Tras la ducha aún seguía nerviosa y sin poder dormir, por lo que saqué una loncha de queso Brie y un pedazo de tornme de chèvre de savoie del refrigerador y me serví un ginger ale. Me cubrí con un edredón y, tras tenderme en el sofá, pelé una naranja y me la comí con el queso. El televisor no logró atraer mi atención. De nuevo me centré en mi debate interior.
¿Por qué me había pasado cuatro horas en compañía de arañas y ratas para espiar a un tipo que disfrutaba viendo a las prostitutas en lencería? ¿Por qué no dejar que los polis llevaran el asunto?
Seguí meditando sobre ello. ¿Por qué no me había limitado a decir a Ryan lo que sabía y pedirle que persiguiera a aquel tipo?
Porque se trataba de una cuestión personal. Pero no del modo en que yo me lo había estado diciendo. No se trataba solamente de la amenaza sufrida en mi jardín, de un ataque contra mi seguridad o la de Gabby. Había algo más que me hacía obsesionarme por aquellos casos, algo más profundo y preocupante. Durante una hora, poco a poco, me vi obligada a reconocerlo.

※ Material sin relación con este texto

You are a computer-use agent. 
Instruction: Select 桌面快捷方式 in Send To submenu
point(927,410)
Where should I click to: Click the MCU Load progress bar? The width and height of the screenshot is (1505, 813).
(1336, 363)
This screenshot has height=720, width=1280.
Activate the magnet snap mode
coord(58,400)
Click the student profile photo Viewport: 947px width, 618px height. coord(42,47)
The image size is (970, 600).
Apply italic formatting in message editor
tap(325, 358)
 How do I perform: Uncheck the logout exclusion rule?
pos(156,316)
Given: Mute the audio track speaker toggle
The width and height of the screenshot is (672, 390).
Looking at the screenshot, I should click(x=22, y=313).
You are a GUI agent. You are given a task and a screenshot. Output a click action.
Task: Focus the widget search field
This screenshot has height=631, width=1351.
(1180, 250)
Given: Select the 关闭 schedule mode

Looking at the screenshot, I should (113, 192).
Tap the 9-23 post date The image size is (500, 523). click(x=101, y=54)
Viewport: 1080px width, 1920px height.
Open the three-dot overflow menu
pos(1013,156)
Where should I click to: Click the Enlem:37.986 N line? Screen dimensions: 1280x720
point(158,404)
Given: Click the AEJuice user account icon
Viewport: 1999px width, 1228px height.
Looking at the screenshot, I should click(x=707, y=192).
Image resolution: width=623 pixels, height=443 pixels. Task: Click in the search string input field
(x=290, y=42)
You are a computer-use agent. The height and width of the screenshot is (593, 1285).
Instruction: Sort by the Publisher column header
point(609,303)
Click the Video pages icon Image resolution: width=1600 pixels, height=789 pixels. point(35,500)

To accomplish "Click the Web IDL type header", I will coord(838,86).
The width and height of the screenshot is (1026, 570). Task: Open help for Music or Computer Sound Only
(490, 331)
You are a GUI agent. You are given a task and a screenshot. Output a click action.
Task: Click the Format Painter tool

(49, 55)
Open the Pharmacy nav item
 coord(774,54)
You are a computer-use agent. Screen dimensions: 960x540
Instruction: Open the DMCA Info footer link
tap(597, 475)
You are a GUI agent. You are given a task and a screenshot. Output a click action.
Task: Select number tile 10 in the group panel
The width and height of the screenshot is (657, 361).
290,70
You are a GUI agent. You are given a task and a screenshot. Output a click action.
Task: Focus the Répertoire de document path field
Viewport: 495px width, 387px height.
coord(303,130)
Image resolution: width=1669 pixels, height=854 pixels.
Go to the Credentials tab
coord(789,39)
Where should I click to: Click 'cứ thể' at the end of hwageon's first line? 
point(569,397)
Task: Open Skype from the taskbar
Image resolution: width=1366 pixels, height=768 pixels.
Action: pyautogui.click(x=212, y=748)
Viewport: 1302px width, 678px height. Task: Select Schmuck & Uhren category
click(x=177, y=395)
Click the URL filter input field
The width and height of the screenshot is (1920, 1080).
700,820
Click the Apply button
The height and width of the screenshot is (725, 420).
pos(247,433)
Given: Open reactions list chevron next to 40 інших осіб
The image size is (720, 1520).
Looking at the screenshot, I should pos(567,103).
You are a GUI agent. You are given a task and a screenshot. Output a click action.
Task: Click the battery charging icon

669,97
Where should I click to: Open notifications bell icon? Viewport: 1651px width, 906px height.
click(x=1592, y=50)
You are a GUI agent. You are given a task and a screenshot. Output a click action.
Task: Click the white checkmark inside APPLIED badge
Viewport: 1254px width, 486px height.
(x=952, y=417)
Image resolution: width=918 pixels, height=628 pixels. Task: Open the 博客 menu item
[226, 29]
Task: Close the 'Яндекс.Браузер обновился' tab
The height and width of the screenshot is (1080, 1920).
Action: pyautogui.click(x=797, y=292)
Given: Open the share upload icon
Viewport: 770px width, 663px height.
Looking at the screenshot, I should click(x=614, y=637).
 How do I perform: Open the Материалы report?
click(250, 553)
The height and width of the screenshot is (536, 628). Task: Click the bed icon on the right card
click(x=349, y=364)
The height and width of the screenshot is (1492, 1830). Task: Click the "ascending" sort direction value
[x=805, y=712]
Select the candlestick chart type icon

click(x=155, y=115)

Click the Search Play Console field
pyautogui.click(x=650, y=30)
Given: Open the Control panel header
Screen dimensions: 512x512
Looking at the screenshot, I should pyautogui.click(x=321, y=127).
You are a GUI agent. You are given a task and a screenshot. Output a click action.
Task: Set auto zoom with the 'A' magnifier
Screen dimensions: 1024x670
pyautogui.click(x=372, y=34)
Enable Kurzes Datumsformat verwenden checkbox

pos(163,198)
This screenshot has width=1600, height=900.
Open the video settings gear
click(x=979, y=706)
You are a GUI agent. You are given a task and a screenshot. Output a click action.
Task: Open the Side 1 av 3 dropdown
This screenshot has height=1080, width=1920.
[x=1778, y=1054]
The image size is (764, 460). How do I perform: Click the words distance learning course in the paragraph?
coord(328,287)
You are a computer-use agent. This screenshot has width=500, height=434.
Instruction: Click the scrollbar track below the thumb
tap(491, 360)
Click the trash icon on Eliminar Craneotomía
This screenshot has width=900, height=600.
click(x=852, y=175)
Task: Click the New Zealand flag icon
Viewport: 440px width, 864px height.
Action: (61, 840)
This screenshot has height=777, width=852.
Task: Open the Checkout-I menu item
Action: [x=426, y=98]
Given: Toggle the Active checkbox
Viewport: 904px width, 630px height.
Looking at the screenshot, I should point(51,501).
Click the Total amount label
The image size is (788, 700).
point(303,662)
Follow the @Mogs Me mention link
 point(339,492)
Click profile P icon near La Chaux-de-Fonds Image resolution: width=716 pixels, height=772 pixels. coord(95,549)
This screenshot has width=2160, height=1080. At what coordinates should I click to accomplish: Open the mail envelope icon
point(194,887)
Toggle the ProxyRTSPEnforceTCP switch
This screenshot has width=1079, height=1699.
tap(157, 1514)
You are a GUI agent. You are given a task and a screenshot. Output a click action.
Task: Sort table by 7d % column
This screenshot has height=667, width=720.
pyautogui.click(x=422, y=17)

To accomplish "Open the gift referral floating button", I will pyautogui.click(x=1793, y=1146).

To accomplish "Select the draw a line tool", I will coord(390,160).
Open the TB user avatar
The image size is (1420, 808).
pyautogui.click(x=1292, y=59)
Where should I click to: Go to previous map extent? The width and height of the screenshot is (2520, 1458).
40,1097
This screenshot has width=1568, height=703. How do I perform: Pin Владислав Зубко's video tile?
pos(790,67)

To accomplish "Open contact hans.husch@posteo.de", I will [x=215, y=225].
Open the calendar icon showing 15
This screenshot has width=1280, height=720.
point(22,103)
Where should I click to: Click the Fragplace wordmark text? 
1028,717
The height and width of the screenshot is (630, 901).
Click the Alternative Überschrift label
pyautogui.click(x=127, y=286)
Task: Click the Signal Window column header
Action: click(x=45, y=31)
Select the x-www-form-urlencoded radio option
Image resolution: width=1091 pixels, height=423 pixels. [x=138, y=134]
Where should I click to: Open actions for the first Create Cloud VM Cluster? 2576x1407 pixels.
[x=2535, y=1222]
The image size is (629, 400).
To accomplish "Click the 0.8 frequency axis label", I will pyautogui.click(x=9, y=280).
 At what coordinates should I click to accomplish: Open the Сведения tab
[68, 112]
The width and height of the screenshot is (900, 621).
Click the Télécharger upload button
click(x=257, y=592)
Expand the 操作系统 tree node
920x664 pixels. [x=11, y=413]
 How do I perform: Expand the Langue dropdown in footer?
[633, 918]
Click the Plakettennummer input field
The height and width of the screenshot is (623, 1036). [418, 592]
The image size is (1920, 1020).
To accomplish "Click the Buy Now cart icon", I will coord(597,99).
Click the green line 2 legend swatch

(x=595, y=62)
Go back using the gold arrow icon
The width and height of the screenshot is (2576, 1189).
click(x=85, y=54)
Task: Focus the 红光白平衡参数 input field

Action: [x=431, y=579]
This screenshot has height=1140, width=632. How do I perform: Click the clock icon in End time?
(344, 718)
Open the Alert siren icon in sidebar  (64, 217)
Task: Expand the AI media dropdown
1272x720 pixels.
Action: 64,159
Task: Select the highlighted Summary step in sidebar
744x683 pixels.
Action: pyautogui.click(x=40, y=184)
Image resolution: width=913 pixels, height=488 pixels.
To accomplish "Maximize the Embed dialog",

Lo cierto era que últimamente me estaba asustando. Cada día veía de cerca a la muerte. Mujeres asesinadas por hombres y arrojadas a un río, un bosque o un vertedero, los huesos fracturados de alguna criatura descubiertos en una caja, una alcantarilla o una bolsa de plástico. Día tras días los limpiaba, los examinaba, los clasificaba, redactaba informes y prestaba declaraciones sobre ellos. Y, a veces, no sentía nada: aislamiento profesional, desinterés objetivo. Veía la muerte demasiado de cerca con excesiva frecuencia e intuía que estaba perdiendo el sentido de su significado. Sabía que no podía afligirme por el ser humano que había sido cada uno de aquellos cadáveres, que aquello vaciaría rápidamente mi reserva de emociones. Se imponía cierta dosis de aislamiento profesional a fin de realizar el trabajo, pero no hasta el extremo de renunciar a todo sentimiento.